항목의 맨 첫 줄부터 "Click the arrow"라는 문구가 있는 줄까지, 두 끝 줄을 포함해 그 부분만 한 글자도 바꾸지 않고 다시 적어 주시겠어요?

● **항목 목록**
▬▬▬▬▬▬
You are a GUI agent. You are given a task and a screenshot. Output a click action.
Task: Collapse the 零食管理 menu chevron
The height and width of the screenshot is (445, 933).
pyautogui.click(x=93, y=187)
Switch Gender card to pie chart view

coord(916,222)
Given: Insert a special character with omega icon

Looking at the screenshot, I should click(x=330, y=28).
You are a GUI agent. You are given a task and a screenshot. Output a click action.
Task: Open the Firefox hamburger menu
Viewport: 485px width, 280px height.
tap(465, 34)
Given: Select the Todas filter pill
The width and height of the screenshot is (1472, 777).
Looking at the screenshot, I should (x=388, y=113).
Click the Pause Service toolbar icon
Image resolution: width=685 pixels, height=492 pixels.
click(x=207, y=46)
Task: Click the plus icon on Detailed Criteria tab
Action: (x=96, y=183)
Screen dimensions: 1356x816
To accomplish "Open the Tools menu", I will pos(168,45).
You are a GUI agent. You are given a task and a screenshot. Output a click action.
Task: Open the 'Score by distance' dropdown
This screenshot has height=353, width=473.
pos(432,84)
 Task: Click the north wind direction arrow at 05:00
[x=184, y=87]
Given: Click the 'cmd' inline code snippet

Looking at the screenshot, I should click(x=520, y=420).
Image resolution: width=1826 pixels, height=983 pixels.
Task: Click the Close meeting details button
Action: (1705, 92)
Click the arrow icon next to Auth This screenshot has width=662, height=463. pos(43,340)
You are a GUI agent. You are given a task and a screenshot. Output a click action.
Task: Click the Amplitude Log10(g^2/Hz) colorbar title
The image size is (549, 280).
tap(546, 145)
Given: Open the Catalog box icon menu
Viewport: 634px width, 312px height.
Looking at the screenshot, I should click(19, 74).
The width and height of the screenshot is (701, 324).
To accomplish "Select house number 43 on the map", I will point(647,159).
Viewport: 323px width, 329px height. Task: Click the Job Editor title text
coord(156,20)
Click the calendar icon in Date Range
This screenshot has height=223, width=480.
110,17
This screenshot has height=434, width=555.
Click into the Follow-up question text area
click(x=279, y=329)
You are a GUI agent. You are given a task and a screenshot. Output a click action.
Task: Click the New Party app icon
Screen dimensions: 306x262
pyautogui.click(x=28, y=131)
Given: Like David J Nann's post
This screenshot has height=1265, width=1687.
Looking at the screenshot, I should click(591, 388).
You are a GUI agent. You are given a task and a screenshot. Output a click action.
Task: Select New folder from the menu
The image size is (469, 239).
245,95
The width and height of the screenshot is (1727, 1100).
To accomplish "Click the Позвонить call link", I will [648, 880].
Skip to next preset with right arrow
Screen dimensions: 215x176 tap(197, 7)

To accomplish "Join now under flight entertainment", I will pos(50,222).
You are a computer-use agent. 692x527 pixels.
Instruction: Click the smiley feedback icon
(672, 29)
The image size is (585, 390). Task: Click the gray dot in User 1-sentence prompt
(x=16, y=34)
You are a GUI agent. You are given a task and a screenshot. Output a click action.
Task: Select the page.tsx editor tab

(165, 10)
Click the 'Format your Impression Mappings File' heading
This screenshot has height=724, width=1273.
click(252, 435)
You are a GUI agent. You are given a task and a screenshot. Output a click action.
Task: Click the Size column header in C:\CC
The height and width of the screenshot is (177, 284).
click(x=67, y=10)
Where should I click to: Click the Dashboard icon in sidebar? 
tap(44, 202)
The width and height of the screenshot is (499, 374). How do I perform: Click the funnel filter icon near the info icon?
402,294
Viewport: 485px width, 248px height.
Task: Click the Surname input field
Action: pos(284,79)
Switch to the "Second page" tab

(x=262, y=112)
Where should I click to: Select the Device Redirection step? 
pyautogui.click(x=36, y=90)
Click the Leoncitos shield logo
▬▬▬▬▬▬
● **과제 풀이**
You are a GUI agent. You are given a task and a screenshot. Output a click action.
Task: Collapse the 零食管理 menu chevron
The height and width of the screenshot is (445, 933).
pyautogui.click(x=93, y=187)
Switch Gender card to pie chart view

coord(916,222)
Given: Insert a special character with omega icon

Looking at the screenshot, I should click(x=330, y=28).
You are a GUI agent. You are given a task and a screenshot. Output a click action.
Task: Open the Firefox hamburger menu
Viewport: 485px width, 280px height.
tap(465, 34)
Given: Select the Todas filter pill
The width and height of the screenshot is (1472, 777).
Looking at the screenshot, I should (x=388, y=113).
Click the Pause Service toolbar icon
Image resolution: width=685 pixels, height=492 pixels.
click(x=207, y=46)
Task: Click the plus icon on Detailed Criteria tab
Action: (x=96, y=183)
Screen dimensions: 1356x816
To accomplish "Open the Tools menu", I will pos(168,45).
You are a GUI agent. You are given a task and a screenshot. Output a click action.
Task: Open the 'Score by distance' dropdown
This screenshot has height=353, width=473.
pos(432,84)
 Task: Click the north wind direction arrow at 05:00
[x=184, y=87]
Given: Click the 'cmd' inline code snippet

Looking at the screenshot, I should click(x=520, y=420).
Image resolution: width=1826 pixels, height=983 pixels.
Task: Click the Close meeting details button
Action: (1705, 92)
Click the arrow icon next to Auth This screenshot has width=662, height=463. pos(43,340)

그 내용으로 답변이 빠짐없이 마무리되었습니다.